With such a broad, colourful canvas to play with, it’s something of a surprise that only a splattering of Tarantino-isms permeate his venture back to the golden age of cinema. In fact, for large periods, Once Upon a Time in Hollywood doesn’t feel like a Tarantino film at all. A spectacularly shot and wonderfully scored love letter, Tarantino’s vision is imbued with the usual pop-culture drenched detail; however, this is a filmmaker in a more mature mood. Absent of the frantic energy of Pulp Fiction’s scrambled chronology and, for two thirds at least, the violent excess of a Django or a Kill Bill, Once Upon a Time in Hollywood is a patient, prudently layered, at times touching meta Western buddy movie about the end of eras, both literal and figurative.
It doesn’t all work as well as Robert Richardson’s cinematography, however. At 161 minutes, Once Upon a Time in Hollywood is an uneven slog that suffers from Tarantino’s seeming inability to know when to say cut. A handful of scenes are painfully and aimlessly drawn out, while others serve very little purpose at all — namely, a sequence involving Booth and Bruce Lee that feels little more than a cheap shot at the late martial arts star.
This is a narrative of varying success that piques and troughs with equal moments of joyful inventiveness and searing self-indulgence. At its worst, we’re asked to sit through an overly-long sequence in which a snarling, despairing Dalton struggles to remember his lines. At its best, Tarantino is deceiving us every which way during Booth’s tension-riddled impromptu visit to the infamous Spahn Ranch.
Feeling equally less polished are a collection of Tarantino’s supporting characters. With the story strangely keeping Tate at arms length, disappointingly limiting her to only handful of gleeful smiles and some rather authentic boogieing, Robbie does wonders with very little. Utterly convincing as a product of the time, Robbie slots seamlessly into the conflicting ambiance of 1960s Los Angeles, imbuing her character with both a sharp awareness and a tragic innocence. Her’s is by far the most compelling performance of the lot.
Elsewhere, both Zawierucha’s Polanski and Damon Herriman’s Manson get little more than cameo stints, and, like Mike Moh’s Lee, Damien Lewis’ Steve McQueen — whose sole purpose revolves around explaining the Polanski/Tate/Sebring love triangle at a Playboy party — feels altogether unnecessary.
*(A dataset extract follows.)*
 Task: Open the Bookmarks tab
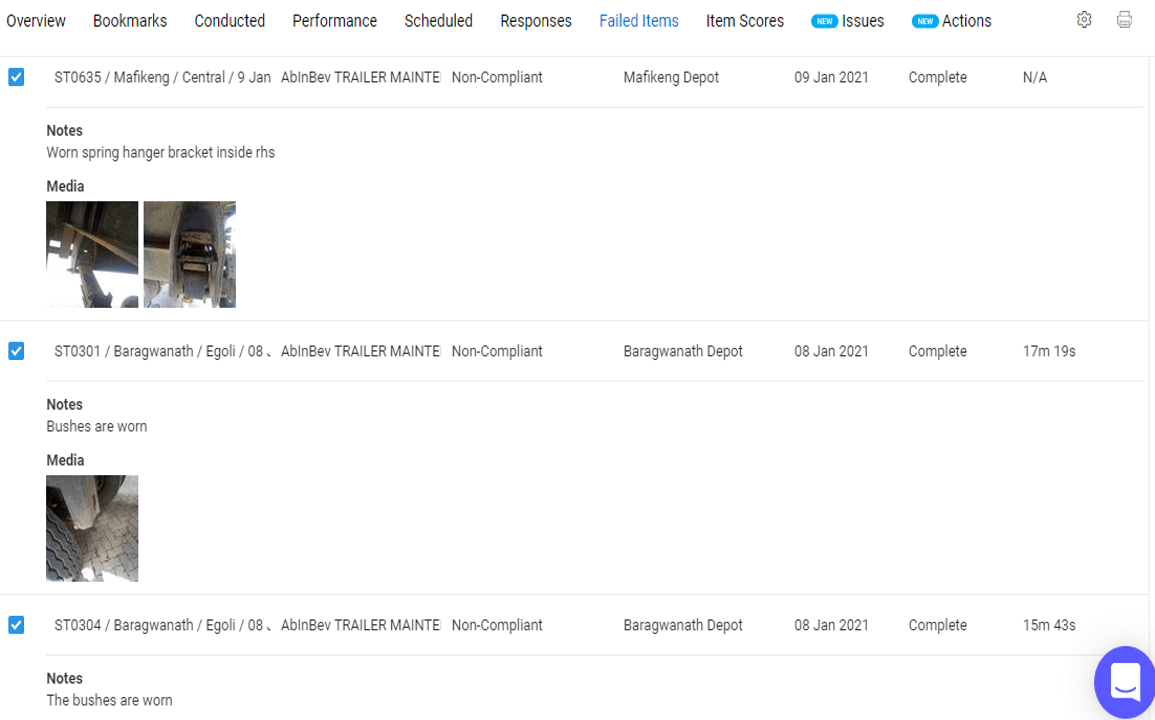(130, 21)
But, in a film primarily concerned with leading men, it’s neatly apt that both of Tarantino’s should be on scintillating form. But while DiCaprio has arguably the showier of the roles — one moment he’s quietly lamenting his wobbling career to an 8-year old co-star, the next he’s having a full-on fit in his trailer, berating himself for drinking too much and threatening his reflection with suicide — it is, ironically, Pitt’s Booth who quietly steals the show.
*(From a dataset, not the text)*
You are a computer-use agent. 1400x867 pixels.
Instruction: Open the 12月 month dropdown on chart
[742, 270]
With comedic credentials that have often been unfairly overlooked — you need only look as far as Burn After Reading to see just how funny he actually is — Pitt supplies the subdued sparkle. Blending loveable charm with sharp wit and a cocksure coolness, it’s a look that, just like the short-sleeve, yellow Hawaiian shirt sported throughout, suits him down to the ground.
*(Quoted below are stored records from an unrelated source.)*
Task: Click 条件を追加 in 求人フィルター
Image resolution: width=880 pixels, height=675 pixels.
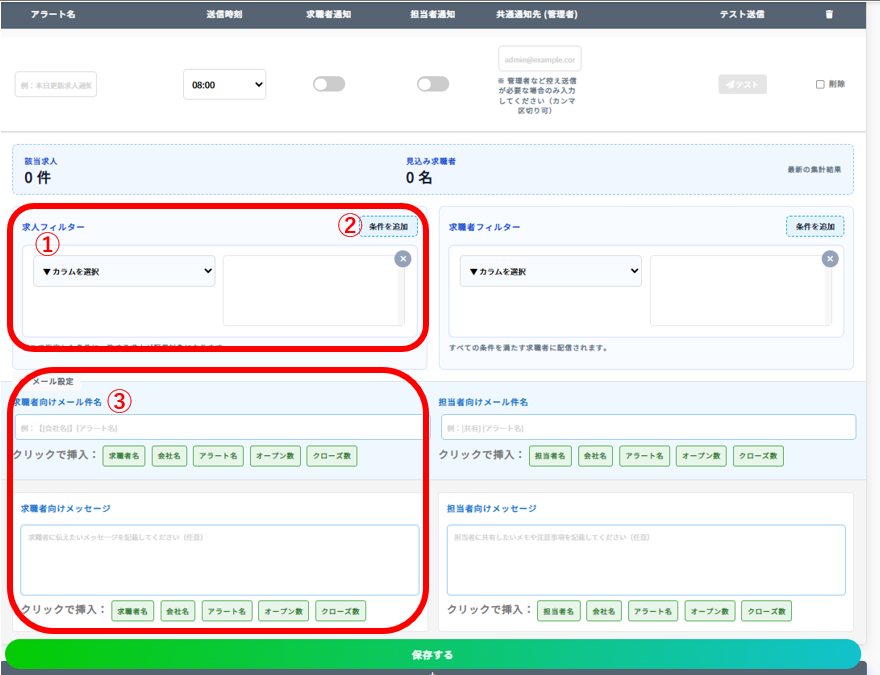Action: point(387,227)
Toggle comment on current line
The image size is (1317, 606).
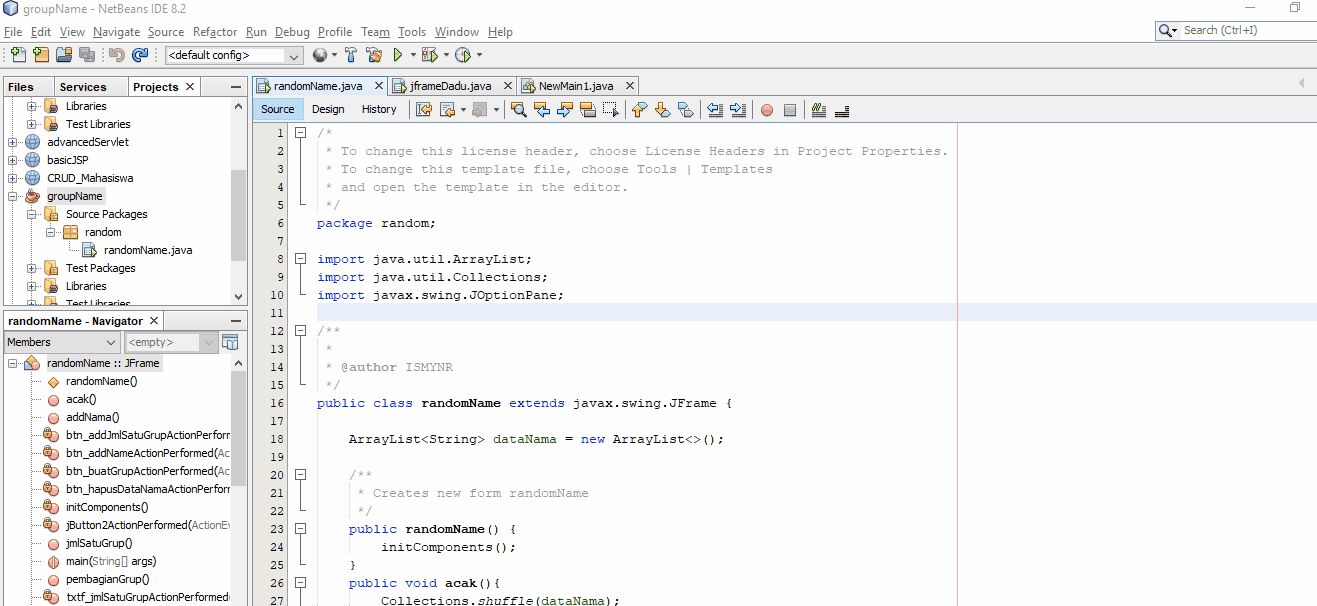pyautogui.click(x=816, y=109)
But this is, and was always going to be, Tarantino’s show. Perhaps more so than any of his previous works, there’s a palpable sense of something very personal at play here. He’s longing for the ways of the past as much as he is simultaneously celebrating and poking fun at them. And, in that sense, Once Upon a Time in Hollywood is both the most, and the least, Tarantino film Quentin Tarantino has ever done. It’s certainly worth your mother fucking time.